Studio album by Hank Mobley
- Released: July 1965
- Recorded: March 7, 1963 (#2–3, 9–10) February 4, 1965 (#1, 4–8)
- Studio: Van Gelder Studio, Englewood Cliffs, NJ
- Genre: Jazz
- Length: 40:30
- Label: Blue Note BST 84186
- Producer: Alfred Lion

Hank Mobley chronology
| No Room for Squares (1963) | The Turnaround! (1965) | Dippin' (1965) |

= The Turnaround! =

The Turnaround! is an album by jazz tenor saxophonist Hank Mobley recorded on March 7, 1963 and on February 4, 1965. It was released in 1965 by Blue Note Records. It features performances by Mobley with trumpeter Donald Byrd, pianist Herbie Hancock, bassist Butch Warren and drummer Philly Joe Jones from the earlier session and trumpeter Freddie Hubbard, pianist Barry Harris, bassist Paul Chambers and drummer Billy Higgins from the latter.
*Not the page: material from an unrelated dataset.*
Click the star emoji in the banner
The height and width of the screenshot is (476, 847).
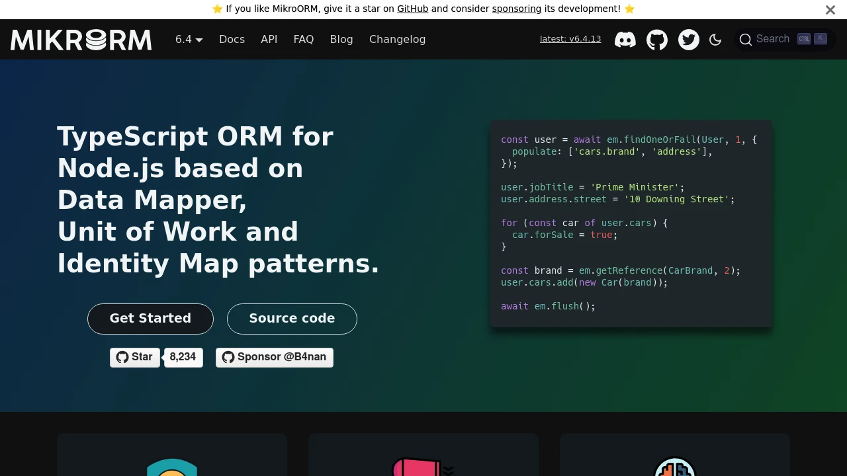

The 1989 CD edition did not correspond to the original LP, instead omitting the 1963 session and collecting the February 5, 1965 session for the first time. The 2000 CD edition restored the sequence of the original LP.

It was released in November 2014 in Japan on a limited SHM-CD that consisted of the original LP sequence, two tracks from the 1963 session that had been included in the CD edition of Straight No Filter, and the remaining tracks from the 1965 session.

==Reception==
The AllMusic review by Thom Jurek awarded the album 4 stars, stating: "In all this is a solid date, despite its time lapse, and one that gives us a solid picture of the two Mobleys."

Professional ratings
Review scores
| Source | Rating |
| Allmusic |  |
| The Penguin Guide to Jazz Recordings |  |

== Track listing ==
All compositions by Hank Mobley except where noted

===1965 LP / 2000 CD===
1. "The Turnaround" - 8:15
2. "East of the Village" - 6:44
3. "The Good Life" (Sacha Distel, Jack Reardon) - 5:09
4. "Straight Ahead" - 7:02
5. "My Sin" - 6:53
6. "Pat 'n' Chat" - 6:27

===1989 CD===
1. "Pat 'n' Chat" - 6:27
2. "Third Time Around" – 6:24
3. "Hank's Waltz" – 7:42
4. "The Turnaround" - 8:15
5. "Straight Ahead" - 7:02
6. "My Sin" - 6:53

===2014 Limited Japanese SHM-CD===
1. "The Turnaround" - 8:18
2. "East of the Village" - 6:48
3. "The Good Life" - 5:10
4. "Straight Ahead" - 7:04
5. "My Sin" - 6:54
6. "Pat 'n' Chat" - 6:30
7. "Third Time Around" – 6:24
8. "Hank's Waltz" – 7:42
9. "The Feelin's Good" – 5:38
10. "Yes Indeed" - 5:32

== Recording Session Details ==
March 7, 1963 session: Donald Byrd, trumpet; Hank Mobley, tenor saxophone; Herbie Hancock, piano; Butch Warren, bass; Philly Joe Jones, drums.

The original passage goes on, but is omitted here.